Not an unreasonable amendment at all. McCain said, 'This is not about who ''they" are, McCain has said repeatedly. It's about who we are. ''We are Americans... and we hold ourselves to humane standards of treatment of people no matter how terrible they may be. To do otherwise undermines our security, but it also undermines our greatness as a nation."

Bush responded to the proposed amendment by threatening to veto the entire defense appropriations bill if the amendment is included. He sent Don Rumsfeld and Dick Cheney to capitol hill to twist Republican arms.

Since then, dozens of retired generals, admirals, and other ranking officials have signed letters supporting the McCain amendment. Retired Brigadier General James Cullen, former chief judge of the US Army Court of Appeals, told a conference on national security policy in Washington last Monday that the legal experts of the military's own criminal system had been systematically excluded from the setting of interrogation and detention policy after 9/11.

Now, I for one am not one to trust McCain, he shifts positions more often than a weather vane. Virtually everything he does is with an eye to his own Presidential prospects in 2008.

But this amendment is bigger than McCain. It is about the United States standing up for what we have been in the past (after all, it only returns interrogation tactics back to what they have been historically, and puts us into compliance with the Geneva convention in regard to Red Cross registration).


Mark said...

I agree with you Eli on this one, but we'd better have a clearly defined definition of what "custody" is. I am afraid that we would have had to charge many of our world war 2 American soldiers with murder for acts committed in (or just after) the heat of battle. You are aware of course that many German soldiers were shot with their hands up, aren't you. An American soldier who had just watched a machine gunner kill 50 Americans enters the machine gunners nest to find the German standing with his hands up, what does he do. The natural response is not to treat him humanely.

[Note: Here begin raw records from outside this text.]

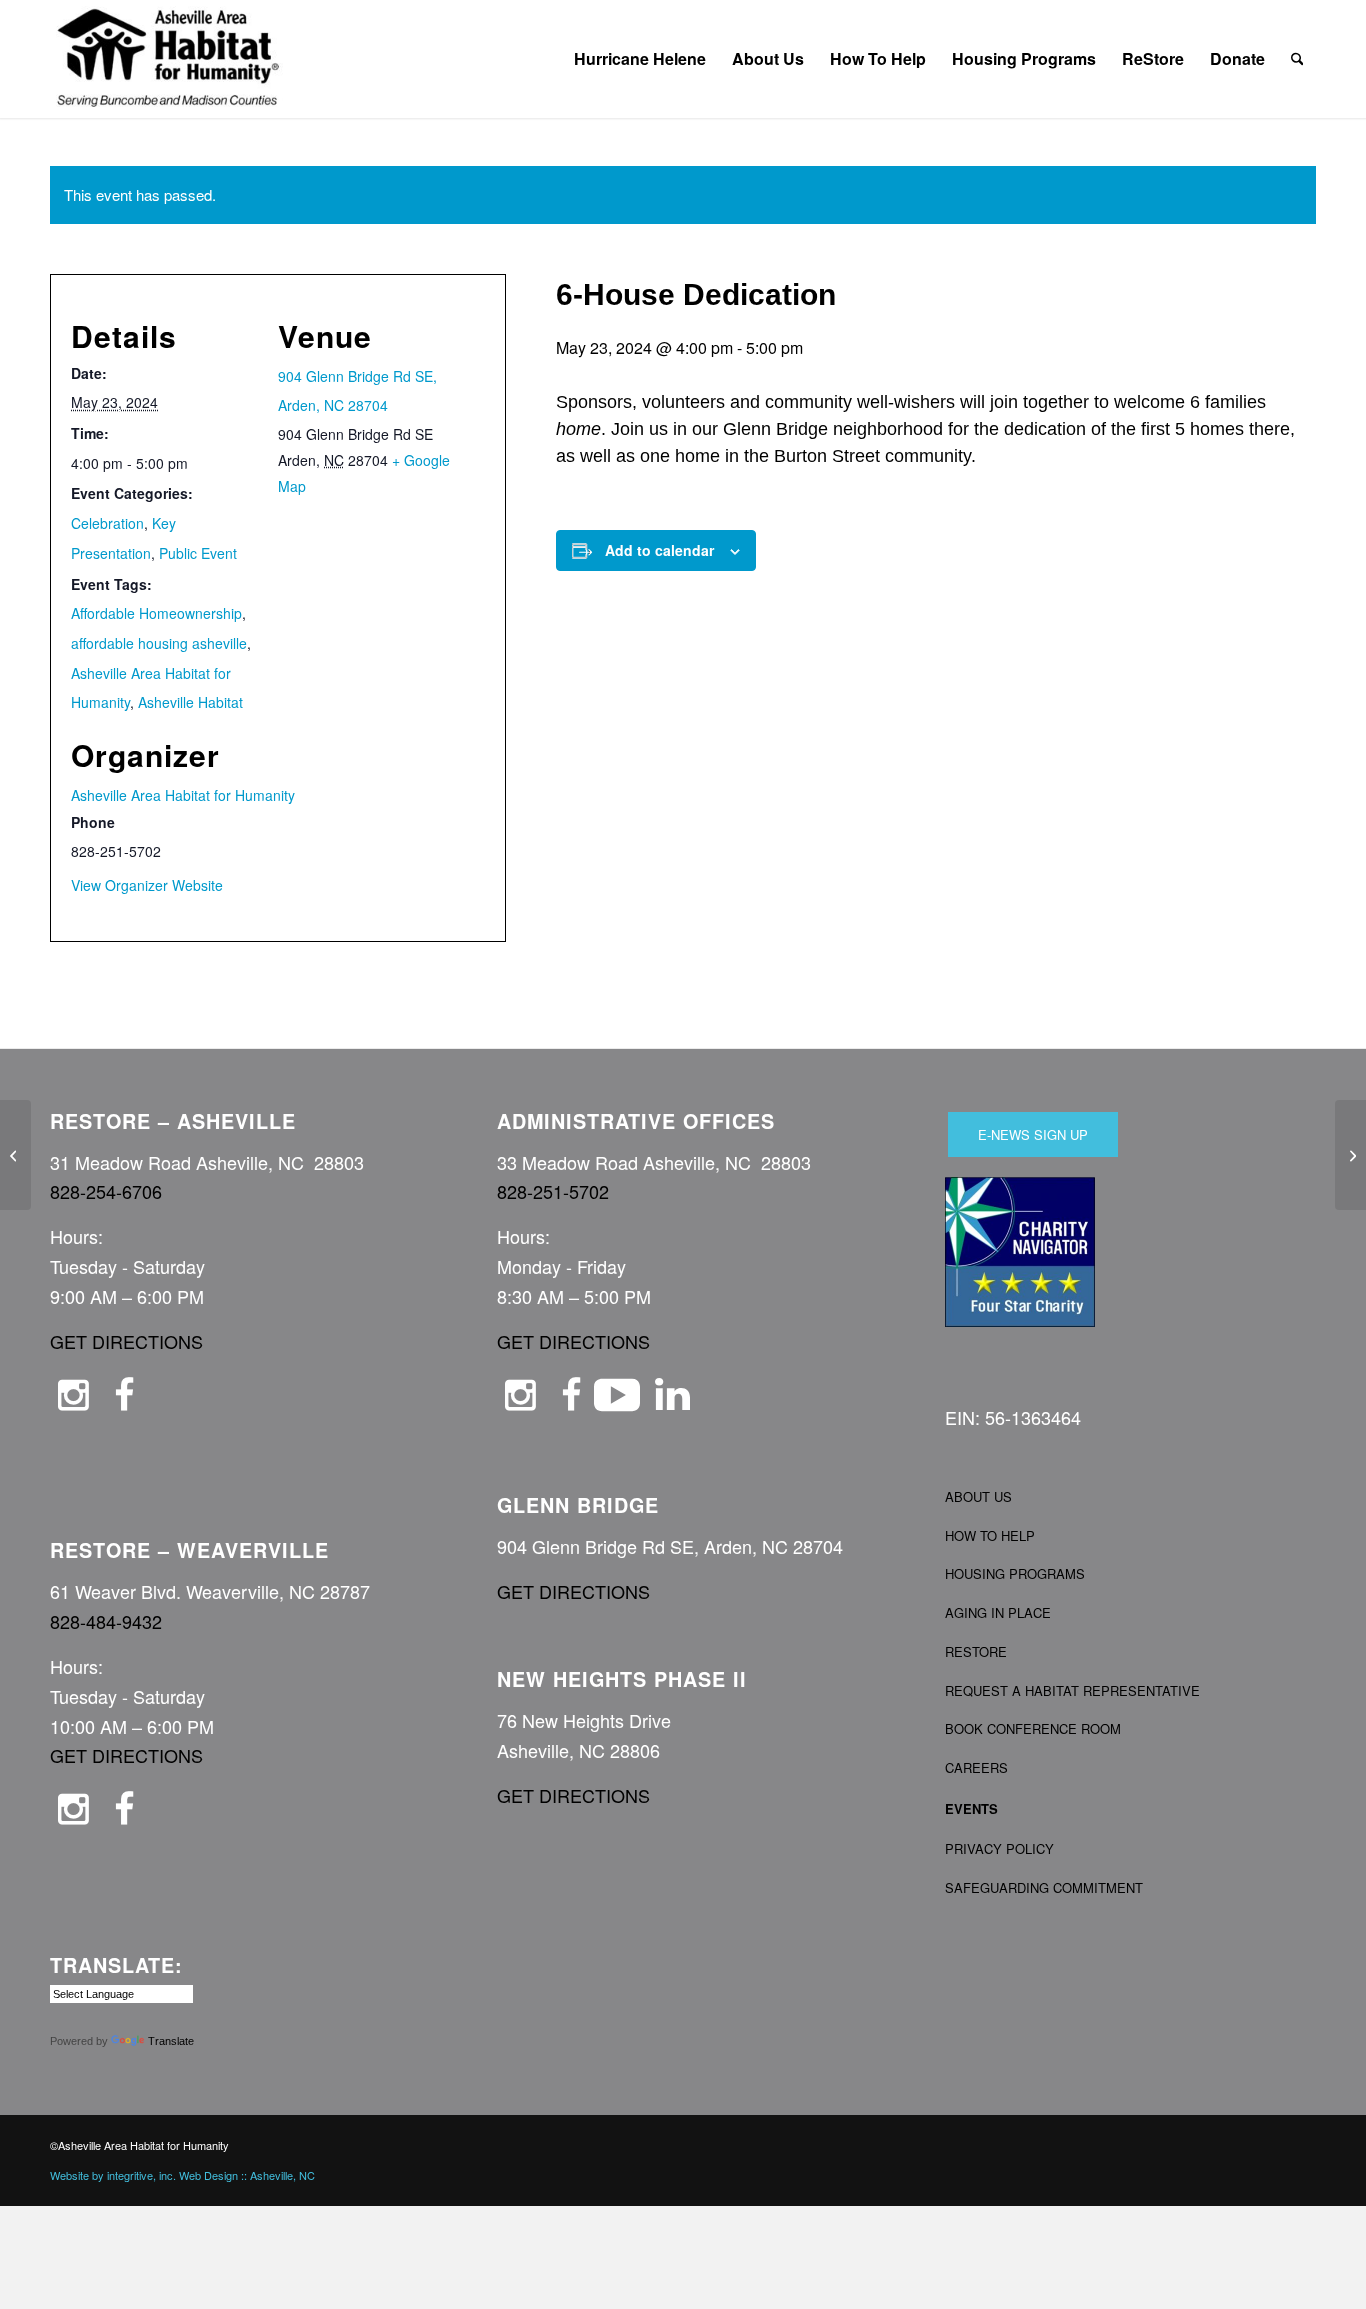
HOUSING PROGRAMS (1015, 1573)
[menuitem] (640, 59)
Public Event (198, 553)
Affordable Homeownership (156, 613)
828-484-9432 (106, 1621)
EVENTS (971, 1808)
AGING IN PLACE (998, 1612)
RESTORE (976, 1651)
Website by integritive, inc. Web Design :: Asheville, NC (182, 2175)
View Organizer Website (147, 885)
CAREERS (976, 1767)
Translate (171, 2041)
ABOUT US (978, 1496)
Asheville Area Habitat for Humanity (183, 795)
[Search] (1297, 59)
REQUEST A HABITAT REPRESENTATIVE (1072, 1690)
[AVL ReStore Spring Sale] (15, 1155)
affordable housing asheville (159, 643)
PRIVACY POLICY (999, 1848)
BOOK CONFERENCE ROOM (1033, 1728)
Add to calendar (659, 550)
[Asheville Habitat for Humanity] (168, 59)
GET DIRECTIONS (126, 1341)
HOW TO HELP (990, 1535)
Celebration (107, 523)
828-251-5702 (553, 1191)
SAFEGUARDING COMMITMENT (1044, 1887)
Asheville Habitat (190, 702)
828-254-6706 (106, 1191)
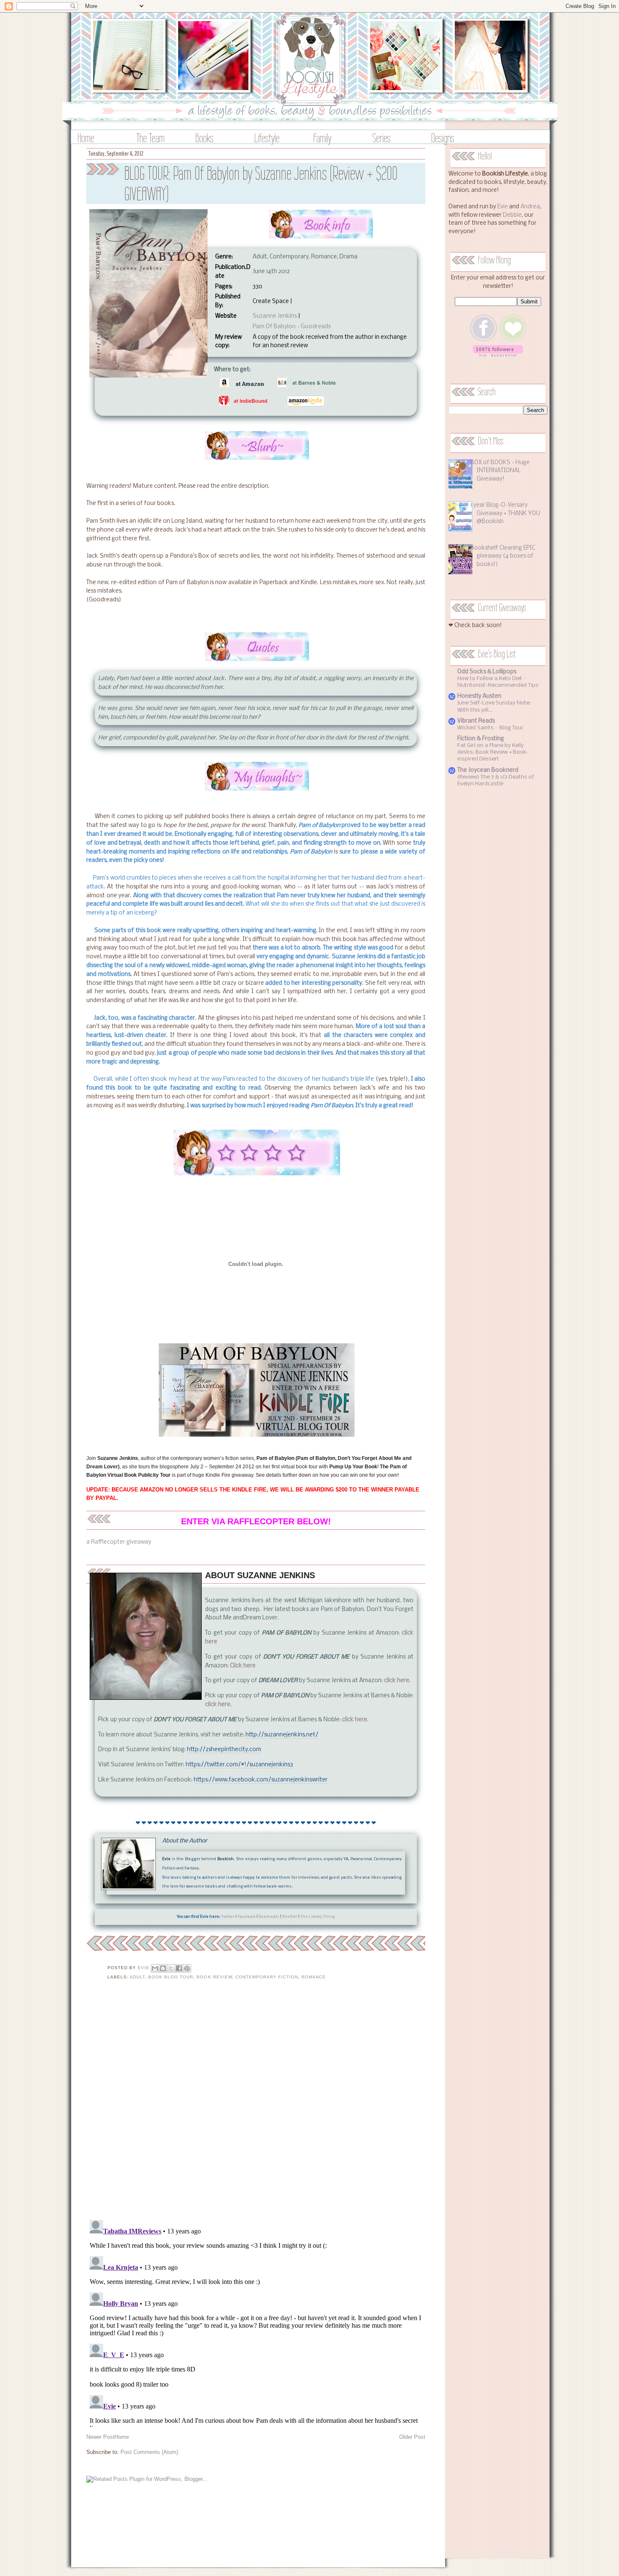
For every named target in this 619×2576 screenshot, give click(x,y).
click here (354, 1720)
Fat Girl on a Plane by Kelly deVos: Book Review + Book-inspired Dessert (493, 752)
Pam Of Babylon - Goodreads (292, 327)
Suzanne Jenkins (275, 316)
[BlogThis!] (163, 1968)
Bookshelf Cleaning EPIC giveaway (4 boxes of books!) (502, 556)
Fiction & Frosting (480, 739)
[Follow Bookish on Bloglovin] (498, 355)
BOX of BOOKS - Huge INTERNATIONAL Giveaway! (500, 471)
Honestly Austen (479, 696)
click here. (397, 1680)
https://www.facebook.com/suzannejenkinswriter (261, 1780)
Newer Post (100, 2437)
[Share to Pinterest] (187, 1968)
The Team (150, 138)
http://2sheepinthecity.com (224, 1750)
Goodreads (269, 1916)
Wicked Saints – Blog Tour (490, 728)
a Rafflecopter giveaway (118, 1542)
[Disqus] (255, 2105)
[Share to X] (171, 1968)
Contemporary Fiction (266, 1977)
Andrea (530, 207)
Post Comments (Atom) (149, 2452)
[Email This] (155, 1968)
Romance (313, 1977)
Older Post (412, 2437)
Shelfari (289, 1916)
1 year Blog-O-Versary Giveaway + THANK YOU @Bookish (505, 513)
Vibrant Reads (476, 721)
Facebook (246, 1916)
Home (85, 138)
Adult (137, 1977)
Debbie (512, 215)
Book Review (214, 1977)
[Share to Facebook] (179, 1968)
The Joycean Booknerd (487, 770)
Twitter (228, 1916)
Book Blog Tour (170, 1977)
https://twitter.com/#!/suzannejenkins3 (239, 1765)
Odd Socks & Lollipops (486, 672)
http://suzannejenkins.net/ (281, 1735)
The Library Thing (317, 1916)
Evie (502, 207)
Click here (243, 1666)
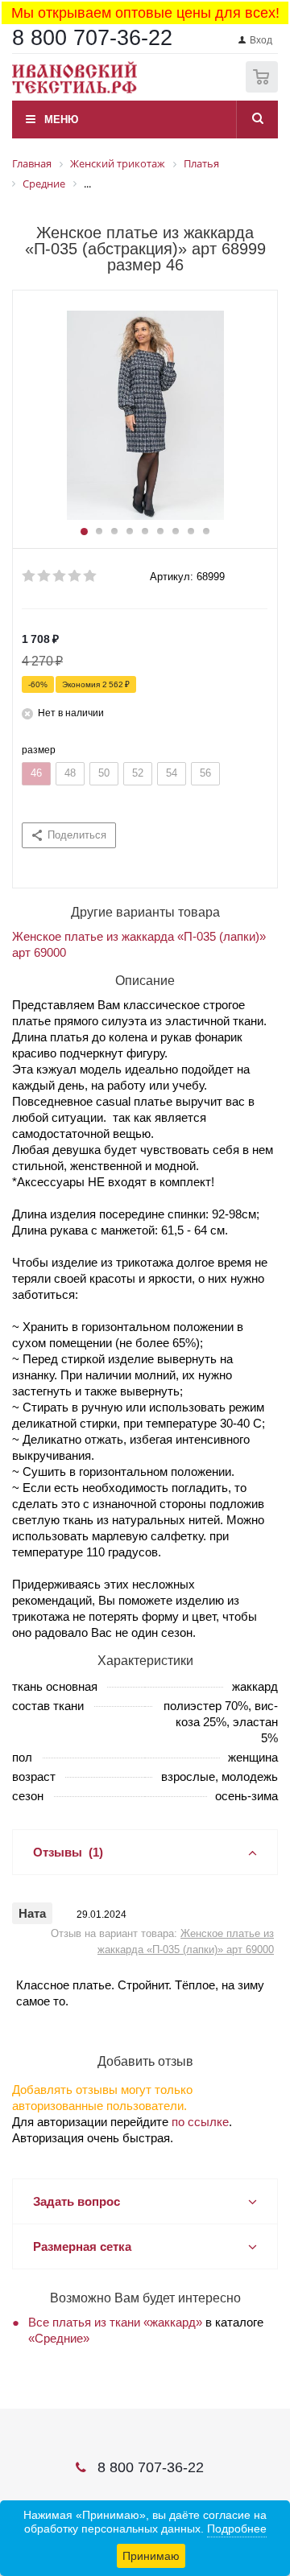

But, I agree with you that once we have a person in custody that we should not physically torture him. It is beneath us as a people. However, mental torture should be allowed. Is yelling at a prisoner day in and day out torture? What about depriving them of sleep? What about keeping them in a dark room? What about lieing to them about their friends or family, is that torture? I don't think so. Agressive tactics must be allowed without actual physical beatings or purposely inflicting physical pain or starvation.

Is embarrassing a prisoner by making them undress and pose stupidly torture? I wouldn't call that torture, but I wouldn't call it effective interrogation either. Our soldiers in Iraq that did those things were being stupid and were not within any common sense guidelines of incarceration.

So I agree that there should be a line that we don't cross but it needs to be well defined and our soldiers and military police should be taught what that line is. I hate the thought of American soldiers being tried and punished for crossing some line of conduct unknowingly.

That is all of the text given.